О "Медном кувшине старика Хоттабыча" известно все - сразу и через край. Что это
ремейк. Что это товар. Что буржуй издатель эксплуатирует автора. Что обаяшка автор
(еще раз см. четвертую страницу обложки, где он с голым торсом и бархатным взором)
мило дерзит в ответ и выдает нечто среднее между "Вот Вам моя рукопись. Условимся"
и "Может, я лучше останусь собой? "Дирол Уайт" - моя любимая жевательная резинка!".
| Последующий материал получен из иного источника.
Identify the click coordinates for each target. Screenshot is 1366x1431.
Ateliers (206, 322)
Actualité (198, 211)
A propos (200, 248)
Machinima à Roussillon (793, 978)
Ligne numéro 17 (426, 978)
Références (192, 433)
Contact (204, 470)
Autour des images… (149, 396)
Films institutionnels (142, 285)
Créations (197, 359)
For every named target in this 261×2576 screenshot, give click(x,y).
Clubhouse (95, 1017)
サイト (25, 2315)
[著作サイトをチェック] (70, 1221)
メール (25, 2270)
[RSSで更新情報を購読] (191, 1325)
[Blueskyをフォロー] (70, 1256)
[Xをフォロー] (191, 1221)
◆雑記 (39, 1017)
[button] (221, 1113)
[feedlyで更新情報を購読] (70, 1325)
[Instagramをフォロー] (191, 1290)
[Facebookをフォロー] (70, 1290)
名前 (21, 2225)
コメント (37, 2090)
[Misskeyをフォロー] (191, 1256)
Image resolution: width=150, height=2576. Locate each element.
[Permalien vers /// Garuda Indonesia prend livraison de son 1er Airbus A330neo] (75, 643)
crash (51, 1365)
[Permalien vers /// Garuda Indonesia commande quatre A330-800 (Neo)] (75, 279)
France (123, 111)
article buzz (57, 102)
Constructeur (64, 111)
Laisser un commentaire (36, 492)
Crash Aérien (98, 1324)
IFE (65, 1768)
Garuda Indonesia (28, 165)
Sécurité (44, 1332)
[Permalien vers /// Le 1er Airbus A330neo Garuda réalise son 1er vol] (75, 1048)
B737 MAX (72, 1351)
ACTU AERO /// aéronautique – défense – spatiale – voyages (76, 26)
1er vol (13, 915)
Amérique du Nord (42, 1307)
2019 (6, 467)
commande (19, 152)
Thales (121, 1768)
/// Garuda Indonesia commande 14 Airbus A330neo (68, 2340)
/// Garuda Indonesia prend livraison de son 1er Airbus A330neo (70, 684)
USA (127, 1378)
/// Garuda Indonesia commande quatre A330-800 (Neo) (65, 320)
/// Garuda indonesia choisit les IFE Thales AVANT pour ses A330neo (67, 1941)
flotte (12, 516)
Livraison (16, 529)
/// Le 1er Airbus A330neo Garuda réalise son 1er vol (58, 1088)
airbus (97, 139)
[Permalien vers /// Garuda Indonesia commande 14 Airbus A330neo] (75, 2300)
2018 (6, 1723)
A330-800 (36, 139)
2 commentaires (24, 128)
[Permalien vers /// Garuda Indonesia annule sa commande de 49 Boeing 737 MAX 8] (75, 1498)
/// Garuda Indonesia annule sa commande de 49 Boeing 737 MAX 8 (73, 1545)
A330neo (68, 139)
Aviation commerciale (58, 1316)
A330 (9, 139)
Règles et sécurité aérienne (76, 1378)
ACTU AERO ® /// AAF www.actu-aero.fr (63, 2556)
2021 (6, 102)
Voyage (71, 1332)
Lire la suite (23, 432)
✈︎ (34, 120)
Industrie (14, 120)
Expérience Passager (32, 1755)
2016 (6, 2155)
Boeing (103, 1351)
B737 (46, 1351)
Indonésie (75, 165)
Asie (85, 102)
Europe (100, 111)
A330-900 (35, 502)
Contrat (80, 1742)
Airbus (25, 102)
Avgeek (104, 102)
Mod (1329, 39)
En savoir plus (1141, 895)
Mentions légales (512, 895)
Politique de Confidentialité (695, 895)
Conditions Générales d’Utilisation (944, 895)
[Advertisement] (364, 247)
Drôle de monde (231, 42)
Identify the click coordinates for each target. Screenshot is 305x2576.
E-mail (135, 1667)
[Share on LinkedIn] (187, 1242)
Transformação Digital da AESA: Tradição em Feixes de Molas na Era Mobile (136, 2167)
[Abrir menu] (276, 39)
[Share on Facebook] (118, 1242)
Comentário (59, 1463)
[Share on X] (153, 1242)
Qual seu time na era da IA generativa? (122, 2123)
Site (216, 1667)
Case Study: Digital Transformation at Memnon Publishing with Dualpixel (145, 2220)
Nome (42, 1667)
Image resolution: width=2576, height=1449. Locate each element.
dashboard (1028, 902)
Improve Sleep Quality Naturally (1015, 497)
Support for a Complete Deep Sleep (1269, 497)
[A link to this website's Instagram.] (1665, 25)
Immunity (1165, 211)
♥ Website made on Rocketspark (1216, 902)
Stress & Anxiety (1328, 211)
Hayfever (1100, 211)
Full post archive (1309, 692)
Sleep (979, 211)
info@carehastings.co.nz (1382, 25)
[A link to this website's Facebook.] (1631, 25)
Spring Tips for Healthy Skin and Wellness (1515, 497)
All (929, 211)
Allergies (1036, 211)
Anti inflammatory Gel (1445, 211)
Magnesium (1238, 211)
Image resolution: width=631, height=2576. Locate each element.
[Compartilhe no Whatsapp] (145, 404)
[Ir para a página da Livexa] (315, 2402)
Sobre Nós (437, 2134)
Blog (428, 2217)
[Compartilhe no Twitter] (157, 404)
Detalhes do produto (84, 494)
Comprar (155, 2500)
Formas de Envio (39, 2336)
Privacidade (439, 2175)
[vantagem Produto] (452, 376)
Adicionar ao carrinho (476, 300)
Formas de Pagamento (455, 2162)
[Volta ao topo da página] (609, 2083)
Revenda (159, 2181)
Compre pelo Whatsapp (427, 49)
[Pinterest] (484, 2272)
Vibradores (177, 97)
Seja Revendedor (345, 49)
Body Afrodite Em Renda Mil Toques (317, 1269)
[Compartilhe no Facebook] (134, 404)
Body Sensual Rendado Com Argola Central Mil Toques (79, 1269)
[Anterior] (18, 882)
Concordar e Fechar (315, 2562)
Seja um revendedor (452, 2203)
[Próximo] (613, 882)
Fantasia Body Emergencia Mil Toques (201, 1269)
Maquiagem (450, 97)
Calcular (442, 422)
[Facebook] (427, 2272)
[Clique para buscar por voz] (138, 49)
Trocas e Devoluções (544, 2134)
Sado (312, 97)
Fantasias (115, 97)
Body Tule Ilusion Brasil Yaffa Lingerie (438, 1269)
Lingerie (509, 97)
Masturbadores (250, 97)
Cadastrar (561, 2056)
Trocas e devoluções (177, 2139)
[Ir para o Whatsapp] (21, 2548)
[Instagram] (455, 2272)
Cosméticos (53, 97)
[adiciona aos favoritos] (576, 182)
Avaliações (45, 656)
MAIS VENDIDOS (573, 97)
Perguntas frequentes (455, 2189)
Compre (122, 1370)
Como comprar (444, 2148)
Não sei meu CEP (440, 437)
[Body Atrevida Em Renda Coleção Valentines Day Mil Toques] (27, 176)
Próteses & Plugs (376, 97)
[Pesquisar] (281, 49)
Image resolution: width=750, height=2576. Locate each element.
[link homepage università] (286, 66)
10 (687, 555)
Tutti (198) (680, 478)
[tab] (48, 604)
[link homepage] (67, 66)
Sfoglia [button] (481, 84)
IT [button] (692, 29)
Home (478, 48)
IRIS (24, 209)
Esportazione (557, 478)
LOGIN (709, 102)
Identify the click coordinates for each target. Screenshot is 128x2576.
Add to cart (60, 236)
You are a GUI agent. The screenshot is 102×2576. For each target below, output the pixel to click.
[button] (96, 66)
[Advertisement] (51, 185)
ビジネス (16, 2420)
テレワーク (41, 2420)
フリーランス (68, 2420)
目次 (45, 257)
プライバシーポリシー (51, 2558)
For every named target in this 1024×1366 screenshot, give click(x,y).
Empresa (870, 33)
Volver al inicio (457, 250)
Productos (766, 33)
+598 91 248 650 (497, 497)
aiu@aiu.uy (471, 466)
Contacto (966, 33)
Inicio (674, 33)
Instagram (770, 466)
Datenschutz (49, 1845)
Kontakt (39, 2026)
Дабы скрасить неизбежное издательское вмешательство в текст, Сергей Обломов, он же Сергей Кладо,
мудрит с нарративными инстанциями, рамочными конструкциями и проблемами идентичности:
по роману вовсю разгуливает представленный в третьем лице оболтус писатель, без конца
поминает издателя не вполне добрым словом, подстебывается над собственным героем,
пару раз запутывается в определениях "я"-"другой" и пишет, пишет, пишет свое замечательное
коммерческое произведение.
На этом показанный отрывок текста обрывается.